Nickel hydrogen and sealed nickel cadmium batteries have been used in spacecraft applications and have been designed to operate in an electrolyte starved configuration where there is no free liquid electrolyte within the cell. All of the electrolyte is contained by capillary forces within the pores of the electrodes, wall wick, and separators within the cell. This starved configuration simultaneously enables uniform transport of both gases and liquid electrolyte within the electrode stack and in the gas spaces surrounding the electrochemical components within the cell. An excessively starved cell will perform poorly because the separators having large pores will become dry, making the cell unable to support high rates of ionic current flow through the separators.

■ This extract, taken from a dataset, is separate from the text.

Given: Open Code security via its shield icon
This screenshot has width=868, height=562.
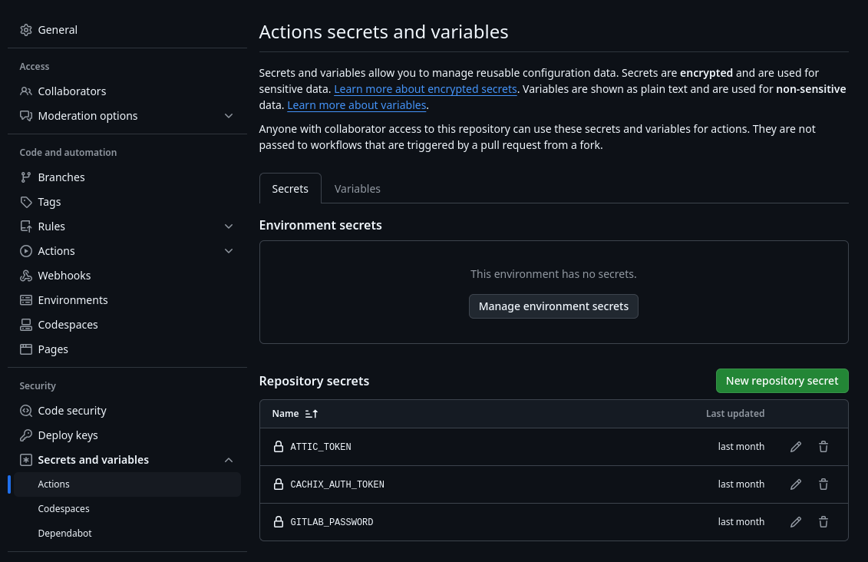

At the other design extreme, an excessively flooded configuration will not allow uniform transport of gases within the cell. For nickel hydrogen cells, the flooded configuration can result in two problems with gas transport. The first problem occurs when some areas of the hydrophobic side of the negative plates become flooded with electrolyte to limit the accessibility of hydrogen gas to the platinum catalyst in the negative electrode. The second problem occurs when free electrolyte is present in the regions through which oxygen must flow as the oxygen escapes the electrode stack during overcharge. Bubbles of high-pressure oxygen can accumulate in such regions of free electrolyte. These bubbles of oxygen, when contacting the platinum catalyst, can ignite to cause small explosive thermal popping events. Such popping events can occur either over the surface of the negative electrode, or at the edges of the negative electrodes where large amounts of oxygen can be channeled to the edges of the negatives. In the back-to-back stack design of large nickel hydrogen cells, popping at the edges of the plates is generally the more significant. Significant popping events can result in cell short circuits as a result of damage to the edges of the plates or separators.

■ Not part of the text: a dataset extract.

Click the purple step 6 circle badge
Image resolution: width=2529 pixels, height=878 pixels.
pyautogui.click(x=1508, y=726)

Ground life-test cycling of nickel hydrogen cell designs can be very misleading in identifying popping problems during prospective spacecraft usage as a result of excessive electrolyte. Cells are typically tested in a vertical configuration that gravitationally drains all free electrolyte into a pool in the bottom of the cell case. Alternatively, testing cells on their sides has been found to also not represent the zero-gravity environment of space because the electrolyte tends to settle towards the downwards side of the electrode stack. Horizontal life testing has often led to early failures due to popping problems, although horizontal life testing also represents a worst-case stress condition for popping problems. Popping damage can lead to short circuits and failures of the battery cells. These and other disadvantages are solved or reduced using the invention.